▸ Problem
Read through the lines below and copy the ones holding the string "access".

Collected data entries
◇ ◇ ◇
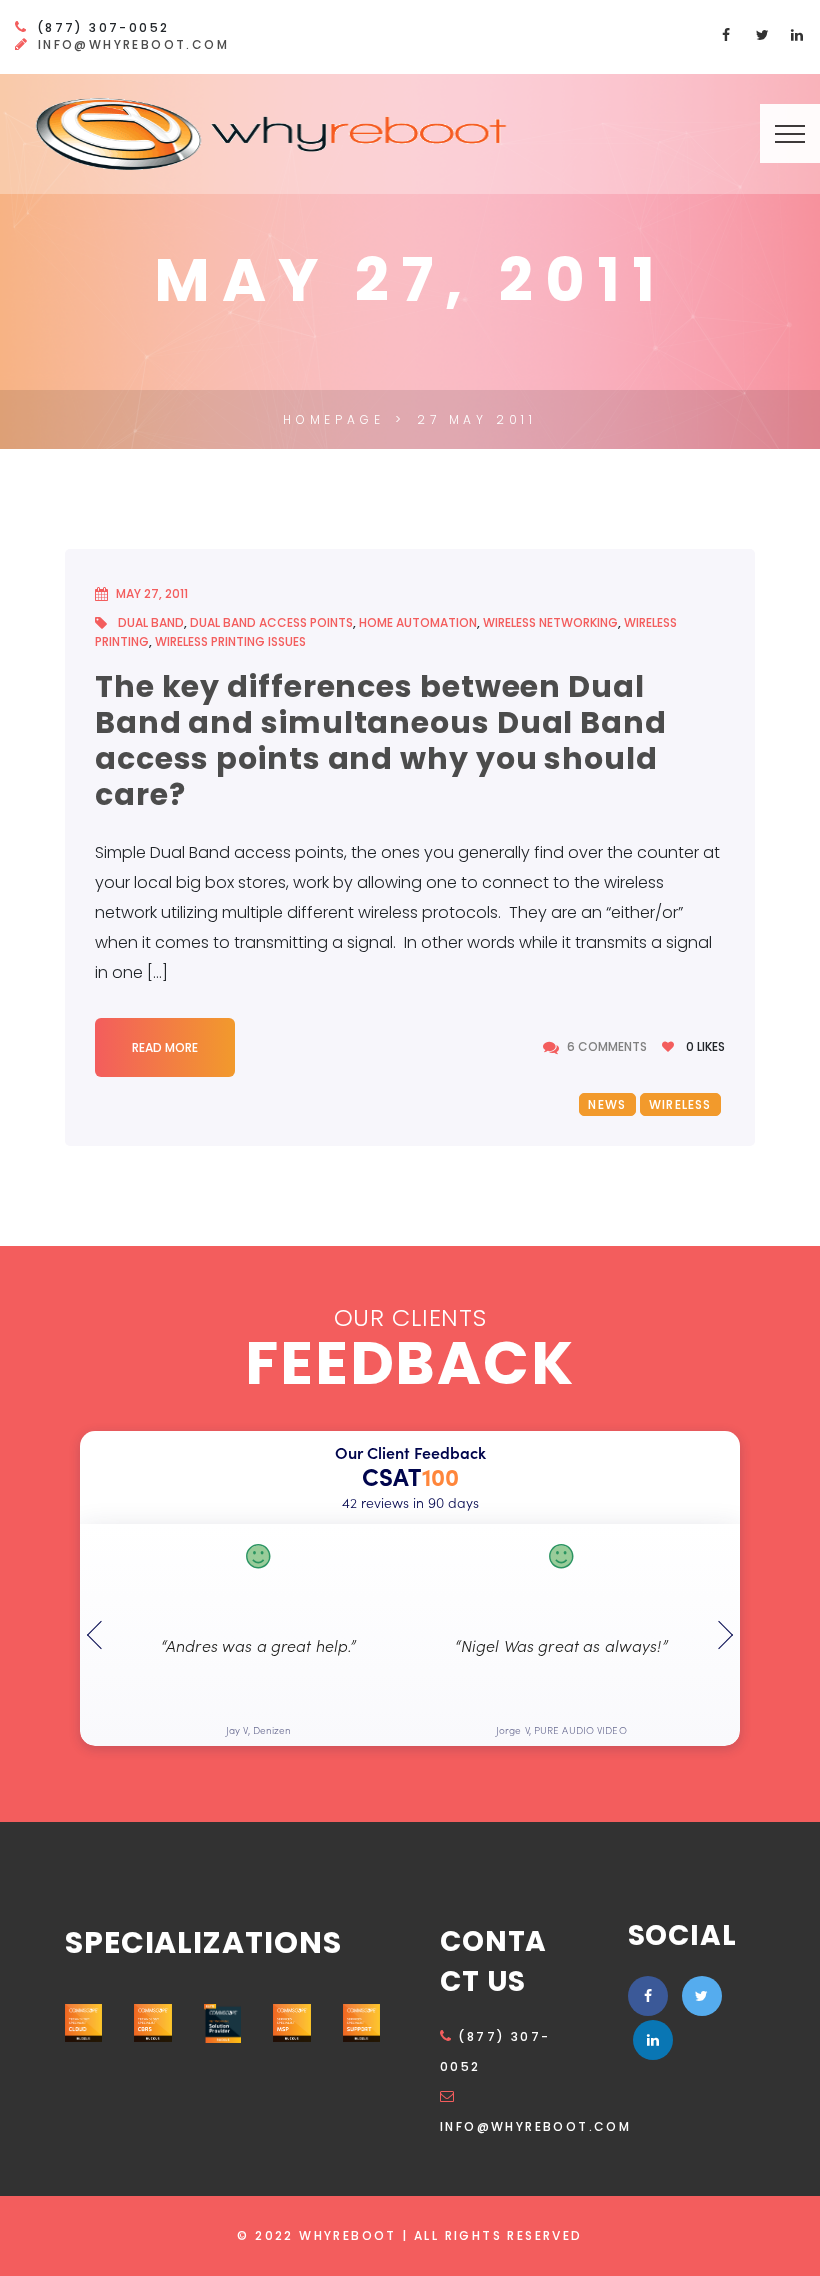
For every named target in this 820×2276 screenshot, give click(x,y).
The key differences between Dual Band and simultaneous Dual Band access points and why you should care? (381, 740)
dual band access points (271, 622)
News (607, 1104)
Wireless (680, 1104)
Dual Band (151, 622)
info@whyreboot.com (133, 44)
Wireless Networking (550, 622)
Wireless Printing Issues (230, 641)
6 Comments (607, 1047)
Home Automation (418, 622)
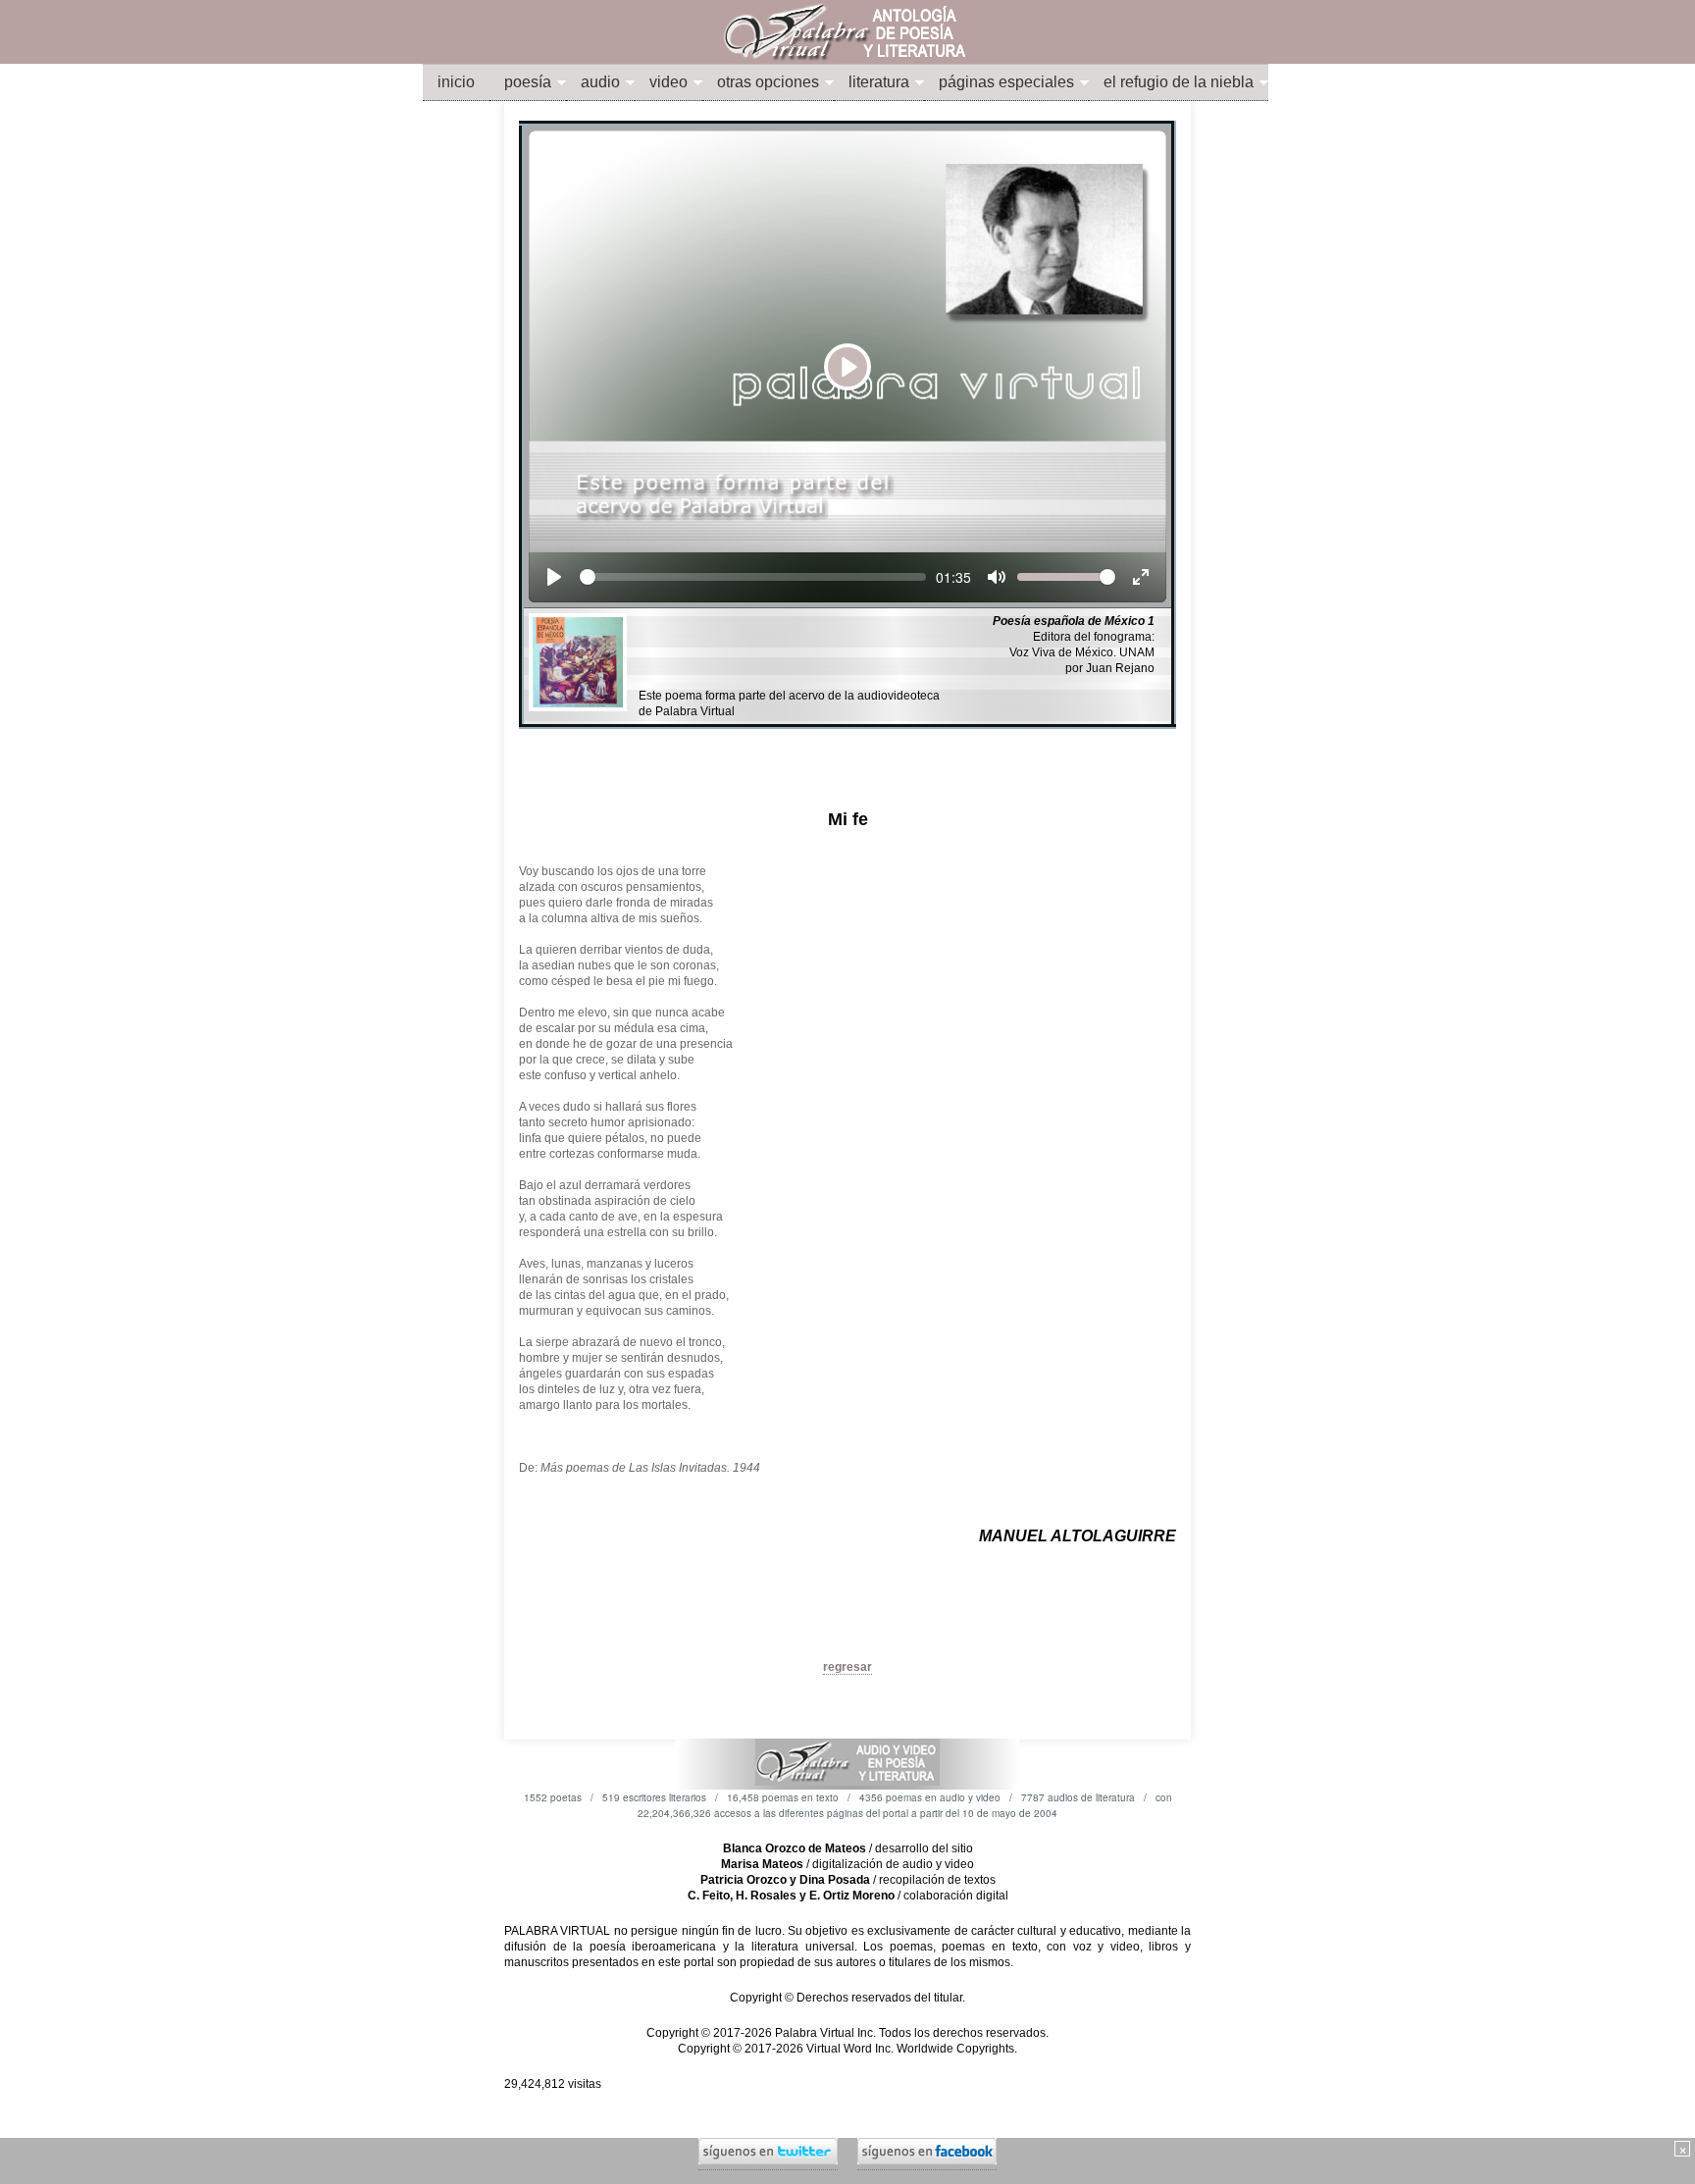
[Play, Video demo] (554, 577)
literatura (878, 82)
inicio (456, 82)
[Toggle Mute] (996, 577)
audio (600, 82)
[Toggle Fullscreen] (1140, 577)
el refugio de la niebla (1179, 82)
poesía (527, 82)
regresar (847, 1667)
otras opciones (768, 82)
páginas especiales (1006, 82)
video (668, 82)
◇ ◇ ◇
▸ Answer to this exercise
The key differences between Dual Band and simultaneous Dual Band access points and why you should care? (381, 740)
dual band access points (271, 622)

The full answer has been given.